- Born: Evgeny Markovich Shvidler 23 March 1964 (age 62) Ufa, Russian SFSR, Soviet Union (now Russia)
- Citizenship: British, American, French
- Education: Gubkin Institute of Petrochemicals and Natural Gas; Fordham University;
- Spouse: Zara Shvidler (now divorced)
- Children: 5

= Eugene Shvidler =

Russian oligarch (born 1964)

Evgeny Markovich Shvidler (Евгений Маркович Швидлер; born 23 March 1964), known in English as Eugene Shvidler, is a Soviet-born billionaire businessman, and winemaker.

Shvidler was sanctioned by the UK Government in March 2022 in the wake of the Russian invasion of Ukraine and he remains under United Kingdom sanctions. Shvidler holds dual British and American citizenship. In August 2023, the UK High Court rejected Shvidler's application for his being sanctioned to be reviewed. In February 2024, Shvidler's appeal to the UK Court of Appeal was rejected.
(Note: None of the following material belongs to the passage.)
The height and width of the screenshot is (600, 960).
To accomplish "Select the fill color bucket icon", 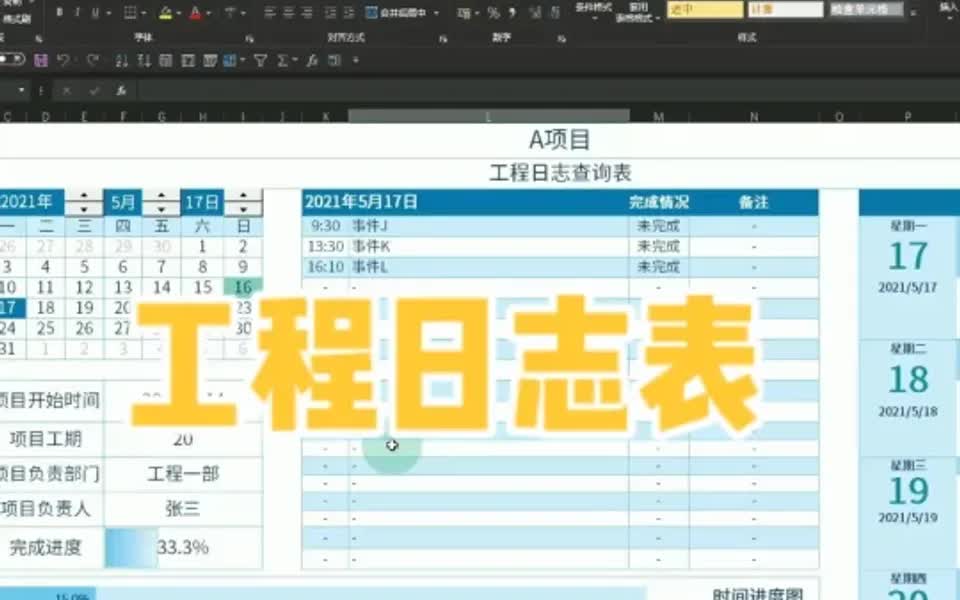I will tap(167, 9).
As of April 2014, Shvidler's wealth is estimated at $1.6 billion, although it is unclear how much of this is sanctioned.

==Early life==
Shvidler was born in Ufa, Russian SFSR, Soviet Union (now Russia). His place of birth has sometimes been incorrectly listed as Moscow. Shvidler is from a Jewish family. His father is Soviet geologist Mark Iosifovich Shvidler. In 1989, Shvidler moved to the US, and studied at Fordham University in New York, receiving an MBA in 1992. Shvidler then worked for Deloitte & Touche in New York. He became a US citizen in 1994.

==Career==

Shvidler returned to Russia in the mid-90s, following the fall of the Soviet Union, and communism, and the rise of capitalism. He received a degree in mathematics from the Gubkin Institute of Petrochemicals and Natural Gas. Shvidler then teamed up with his close friend Roman Abramovich to start the oil trading outfit Runicom S.A. This would be the first of a number of business collaborations between Shvindler and Abramovich over the years. In 1995, the friends partnered again to gain control of oil giant Sibneft for $250 million, in an auction that some experts suspected of having been "rigged"; Shvidler joined Sibneft initially as senior Vice President and served as company president from 1998 until October 2005, when Russian state energy company Gazprom acquired Sibneft for $13 billion. For most of his tenure, Sibneft was Russia's fastest growing oil company in terms of production, and its most profitable in terms of earnings per barrel.

When Abramovich purchased England's Chelsea FC in 2003, Shvidler moved to the UK, and briefly became a director at the club. In 2004, he obtained UK citizenship. In 2006, Shvidler purchased shares to become a 5% shareholder in Abramovich steel company Evraz. From 2012 to 2013, Shvidler was a member of MC Peat & Co., an Abramovich company set up in 2011 with Michael Peat, Principal Private Secretary to King Charles III and Queen Camilla between 2002 and 2011 when they were Prince of Wales and Duchess of Cornwall. The firm worked as an intermediary, and broker between Abramovich and small UK firms. Shvidler was chairman of Millhouse LLC, Abramovich’s Moscow-based investment company, but he stepped down in early March 2022 after Abramovich was sanctioned by the UK Government. As of October 2021, Shvidler's net worth was estimated at US$1.9 billion.

==Personal life==

Shvidler was married to Zara Shvidler and they have five children. In 2000, Shvidler purchased the Château Thénac vineyard in France, which produces a range of fine wines and spirits. A 2009 profile by UK newspaper The Guardian reported on Shvidler's commitment to "first-class wine that will rival anything neighbouring Bordeaux has to offer," and the success he was enjoying as a winemaker. Shvidler owns a number of properties in addition to Château Thénac, including a £22 million ($37m) house in Belgravia, London, and a home in Walton-on-Thames, Surrey. In 2008, Shvidler and Abramovich purchased property Snowmass Village, Colorado, as an investment, totaling over $62 million in real estate. He also owns one of the largest yachts in the world, the Le Grand Bleu, which was gifted to him by Abramovich.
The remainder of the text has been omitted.